Testing for H. pylori

The H. pylori infection can be detected by submitting a stool sample (stool antigen test) or by using a device to measure breath samples after swallowing a urea pill (urea breath test). For both of these tests to be reliable, it is important to stop taking acid-reducing medications called proton pump inhibitors (like Prilosec, Nexium, Protonix) for two weeks, and to avoid any bismuth products (like Pepto-Bismol) or antibiotics for four weeks before the test. Blood tests (serology or antibody test) are no longer recommended for most people because there are more false positives (abnormal test result when you may not have the infection), and this blood test can’t help tell whether you’ve had the infection in the past or have a current active infection. If you have specific risk factors for stomach cancer, your doctor may recommend starting with an upper endoscopy. For this test, a flexible tube with a camera is passed through the mouth and into the digestive tract.
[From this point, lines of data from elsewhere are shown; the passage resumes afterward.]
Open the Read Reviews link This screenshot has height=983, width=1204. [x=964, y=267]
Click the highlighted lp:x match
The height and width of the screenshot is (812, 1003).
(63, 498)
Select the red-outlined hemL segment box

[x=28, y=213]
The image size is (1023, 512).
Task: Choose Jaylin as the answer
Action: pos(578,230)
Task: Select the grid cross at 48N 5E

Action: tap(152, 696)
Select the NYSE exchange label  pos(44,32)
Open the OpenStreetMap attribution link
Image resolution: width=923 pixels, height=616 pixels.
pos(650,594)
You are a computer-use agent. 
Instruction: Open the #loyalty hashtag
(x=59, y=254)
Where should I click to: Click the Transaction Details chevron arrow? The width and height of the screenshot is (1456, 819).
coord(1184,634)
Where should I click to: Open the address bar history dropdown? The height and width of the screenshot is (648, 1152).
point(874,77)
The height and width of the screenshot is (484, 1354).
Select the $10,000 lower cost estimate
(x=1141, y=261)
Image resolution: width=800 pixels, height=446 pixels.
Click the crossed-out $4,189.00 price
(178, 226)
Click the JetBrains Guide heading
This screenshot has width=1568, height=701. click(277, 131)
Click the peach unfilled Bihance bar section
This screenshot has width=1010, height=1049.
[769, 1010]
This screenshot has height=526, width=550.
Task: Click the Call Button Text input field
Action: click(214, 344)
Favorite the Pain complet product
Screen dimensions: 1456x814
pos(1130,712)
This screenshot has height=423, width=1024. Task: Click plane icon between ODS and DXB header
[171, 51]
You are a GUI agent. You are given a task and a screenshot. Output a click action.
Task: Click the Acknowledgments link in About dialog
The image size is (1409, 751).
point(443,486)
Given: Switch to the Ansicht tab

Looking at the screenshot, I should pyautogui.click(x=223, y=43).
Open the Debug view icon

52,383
During an endoscopy the doctor can take tissue samples (biopsies) if necessary, as well as do H. pylori testing.
Treating H. pylori

Treatment for H. pylori infection is challenging. It usually involves taking a combination of three or four medications multiple times a day for 14 days. And rising antibiotic resistance has made it increasingly difficult to cure the infection. The treatment is roughly 80% effective in getting rid of the infection, but the cure rate depends on picking the right combination of medications, taking them correctly, and finishing the full course of treatment. Your doctor will factor in what the antibiotic resistance pattern is like in your region, as well as any drug allergies you might have and other medications you take, to avoid a drug interaction. Another important consideration is what antibiotics you have taken in the past for other infections. It is best to avoid ones you have already used often, as it is more likely the H. pylori will be resistant to these.

Most experts recommend testing four or more weeks after treatment ends to confirm the infection is cured. If it isn’t, this means trying another therapy with a different combination of antibiotics. After one or more treatment failures, it may be time to have an endoscopy to obtain a culture and identify exactly which antibiotics will kill the bacteria.